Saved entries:
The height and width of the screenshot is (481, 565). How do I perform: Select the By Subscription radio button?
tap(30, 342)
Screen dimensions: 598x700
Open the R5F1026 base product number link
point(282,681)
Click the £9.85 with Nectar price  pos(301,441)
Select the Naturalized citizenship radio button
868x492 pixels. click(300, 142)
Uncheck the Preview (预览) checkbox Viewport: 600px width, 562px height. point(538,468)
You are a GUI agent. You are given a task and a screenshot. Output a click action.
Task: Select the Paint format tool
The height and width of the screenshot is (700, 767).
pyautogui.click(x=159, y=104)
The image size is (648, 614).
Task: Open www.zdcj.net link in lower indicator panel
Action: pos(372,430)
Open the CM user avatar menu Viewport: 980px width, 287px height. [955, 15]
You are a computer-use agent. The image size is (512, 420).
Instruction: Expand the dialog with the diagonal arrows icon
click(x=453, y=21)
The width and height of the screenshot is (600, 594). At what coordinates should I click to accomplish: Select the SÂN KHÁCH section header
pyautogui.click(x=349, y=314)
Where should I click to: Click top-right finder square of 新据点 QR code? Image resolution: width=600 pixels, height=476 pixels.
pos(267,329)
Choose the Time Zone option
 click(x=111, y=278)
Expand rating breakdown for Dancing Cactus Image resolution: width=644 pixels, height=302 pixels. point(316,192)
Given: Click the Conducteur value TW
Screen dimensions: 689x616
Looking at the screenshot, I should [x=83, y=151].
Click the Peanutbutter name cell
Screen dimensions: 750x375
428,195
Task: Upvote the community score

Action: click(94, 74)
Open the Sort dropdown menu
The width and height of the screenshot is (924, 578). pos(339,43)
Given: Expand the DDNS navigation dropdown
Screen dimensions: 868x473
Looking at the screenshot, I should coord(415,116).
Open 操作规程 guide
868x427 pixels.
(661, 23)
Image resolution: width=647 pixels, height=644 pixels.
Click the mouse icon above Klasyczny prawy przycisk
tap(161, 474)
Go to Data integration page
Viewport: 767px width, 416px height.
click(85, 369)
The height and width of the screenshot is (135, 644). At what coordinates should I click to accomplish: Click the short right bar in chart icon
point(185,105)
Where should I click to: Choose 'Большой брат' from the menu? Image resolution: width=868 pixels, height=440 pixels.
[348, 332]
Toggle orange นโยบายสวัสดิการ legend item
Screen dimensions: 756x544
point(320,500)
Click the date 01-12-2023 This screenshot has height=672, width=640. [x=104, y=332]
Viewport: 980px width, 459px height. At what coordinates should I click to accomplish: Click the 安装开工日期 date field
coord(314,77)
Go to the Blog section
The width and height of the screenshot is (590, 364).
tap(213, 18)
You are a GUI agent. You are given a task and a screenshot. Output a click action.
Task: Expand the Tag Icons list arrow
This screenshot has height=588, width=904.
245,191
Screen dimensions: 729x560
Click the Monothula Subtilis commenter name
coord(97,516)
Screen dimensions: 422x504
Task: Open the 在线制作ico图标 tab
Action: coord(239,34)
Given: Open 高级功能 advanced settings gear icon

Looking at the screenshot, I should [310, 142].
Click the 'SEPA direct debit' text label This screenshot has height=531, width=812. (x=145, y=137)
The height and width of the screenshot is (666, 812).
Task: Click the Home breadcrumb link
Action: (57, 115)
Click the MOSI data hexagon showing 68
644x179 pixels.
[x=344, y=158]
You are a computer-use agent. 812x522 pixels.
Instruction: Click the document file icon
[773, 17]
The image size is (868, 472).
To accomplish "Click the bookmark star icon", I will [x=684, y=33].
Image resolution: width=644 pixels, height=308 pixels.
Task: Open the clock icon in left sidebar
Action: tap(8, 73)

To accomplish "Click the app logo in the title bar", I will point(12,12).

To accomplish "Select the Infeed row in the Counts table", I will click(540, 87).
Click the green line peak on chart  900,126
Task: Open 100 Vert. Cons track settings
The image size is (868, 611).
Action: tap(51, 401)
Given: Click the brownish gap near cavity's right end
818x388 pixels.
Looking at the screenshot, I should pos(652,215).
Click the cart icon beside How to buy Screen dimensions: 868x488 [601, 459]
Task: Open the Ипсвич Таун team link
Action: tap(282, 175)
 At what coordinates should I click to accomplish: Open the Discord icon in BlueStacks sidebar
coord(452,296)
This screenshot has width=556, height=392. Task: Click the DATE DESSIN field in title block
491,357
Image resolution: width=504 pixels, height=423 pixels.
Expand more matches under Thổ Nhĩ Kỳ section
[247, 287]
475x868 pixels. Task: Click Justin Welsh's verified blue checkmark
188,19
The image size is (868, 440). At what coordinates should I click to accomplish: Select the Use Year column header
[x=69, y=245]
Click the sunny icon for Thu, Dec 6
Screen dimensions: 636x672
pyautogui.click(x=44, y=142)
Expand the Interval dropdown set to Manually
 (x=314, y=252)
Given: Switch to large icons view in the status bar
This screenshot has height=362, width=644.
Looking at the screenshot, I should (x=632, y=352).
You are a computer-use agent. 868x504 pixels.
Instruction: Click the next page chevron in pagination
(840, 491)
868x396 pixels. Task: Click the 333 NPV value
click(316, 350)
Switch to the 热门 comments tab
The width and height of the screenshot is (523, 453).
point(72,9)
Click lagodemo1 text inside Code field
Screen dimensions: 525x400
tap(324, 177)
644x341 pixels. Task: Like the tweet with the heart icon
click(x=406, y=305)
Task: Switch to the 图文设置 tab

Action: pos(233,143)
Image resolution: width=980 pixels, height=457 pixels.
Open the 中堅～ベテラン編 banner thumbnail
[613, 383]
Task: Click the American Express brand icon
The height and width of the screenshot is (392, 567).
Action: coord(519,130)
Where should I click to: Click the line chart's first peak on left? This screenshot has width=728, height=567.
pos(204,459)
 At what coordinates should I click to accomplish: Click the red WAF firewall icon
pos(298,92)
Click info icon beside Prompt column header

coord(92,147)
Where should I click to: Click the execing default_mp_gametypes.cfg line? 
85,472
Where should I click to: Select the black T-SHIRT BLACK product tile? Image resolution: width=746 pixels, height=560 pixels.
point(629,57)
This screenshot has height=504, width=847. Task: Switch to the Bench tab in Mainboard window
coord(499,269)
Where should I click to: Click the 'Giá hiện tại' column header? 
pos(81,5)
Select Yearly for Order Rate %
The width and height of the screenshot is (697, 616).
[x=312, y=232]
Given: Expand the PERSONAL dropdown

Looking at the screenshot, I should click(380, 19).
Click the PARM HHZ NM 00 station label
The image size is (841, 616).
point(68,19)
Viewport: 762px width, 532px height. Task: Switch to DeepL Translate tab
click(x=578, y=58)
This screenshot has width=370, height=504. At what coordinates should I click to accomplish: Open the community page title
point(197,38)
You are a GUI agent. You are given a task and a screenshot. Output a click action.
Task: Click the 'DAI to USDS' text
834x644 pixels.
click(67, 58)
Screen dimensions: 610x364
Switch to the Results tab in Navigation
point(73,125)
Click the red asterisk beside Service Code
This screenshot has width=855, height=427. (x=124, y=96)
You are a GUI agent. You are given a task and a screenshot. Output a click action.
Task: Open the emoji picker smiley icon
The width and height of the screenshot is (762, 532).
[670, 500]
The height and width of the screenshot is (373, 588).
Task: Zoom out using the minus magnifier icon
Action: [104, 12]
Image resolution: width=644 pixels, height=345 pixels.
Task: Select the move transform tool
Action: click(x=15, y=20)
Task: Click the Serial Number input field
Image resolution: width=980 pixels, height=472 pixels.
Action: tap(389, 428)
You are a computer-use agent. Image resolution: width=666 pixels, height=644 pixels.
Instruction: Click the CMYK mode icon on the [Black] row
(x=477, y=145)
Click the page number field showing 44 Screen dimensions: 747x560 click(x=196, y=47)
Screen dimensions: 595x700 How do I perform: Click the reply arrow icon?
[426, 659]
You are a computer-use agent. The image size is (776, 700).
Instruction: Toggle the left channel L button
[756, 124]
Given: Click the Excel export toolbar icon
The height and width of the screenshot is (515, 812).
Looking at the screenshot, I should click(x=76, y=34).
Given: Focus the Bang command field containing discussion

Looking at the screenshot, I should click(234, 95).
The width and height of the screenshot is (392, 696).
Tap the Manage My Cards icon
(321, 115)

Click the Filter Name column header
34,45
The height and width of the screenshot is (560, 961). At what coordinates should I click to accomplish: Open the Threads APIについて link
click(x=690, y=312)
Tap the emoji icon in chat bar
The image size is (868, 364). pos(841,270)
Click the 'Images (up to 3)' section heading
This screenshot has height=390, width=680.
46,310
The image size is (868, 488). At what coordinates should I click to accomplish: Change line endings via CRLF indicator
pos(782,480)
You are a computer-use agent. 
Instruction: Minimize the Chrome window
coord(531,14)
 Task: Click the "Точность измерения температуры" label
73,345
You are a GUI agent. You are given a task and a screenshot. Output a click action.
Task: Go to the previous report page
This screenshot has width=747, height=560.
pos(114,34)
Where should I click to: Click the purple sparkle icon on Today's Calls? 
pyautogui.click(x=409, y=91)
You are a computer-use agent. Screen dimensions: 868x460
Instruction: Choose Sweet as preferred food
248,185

** Directions **
Pick out the lines above that hold the string "computer" and show them.

** Solution for this exercise **
You are a computer-use agent. The image size is (512, 420).
You are a computer-use agent. 812x522 pixels.
You are a computer-use agent. 868x504 pixels.
You are a computer-use agent. Image resolution: width=666 pixels, height=644 pixels.
You are a computer-use agent. The image size is (776, 700).
You are a computer-use agent. 
You are a computer-use agent. Screen dimensions: 868x460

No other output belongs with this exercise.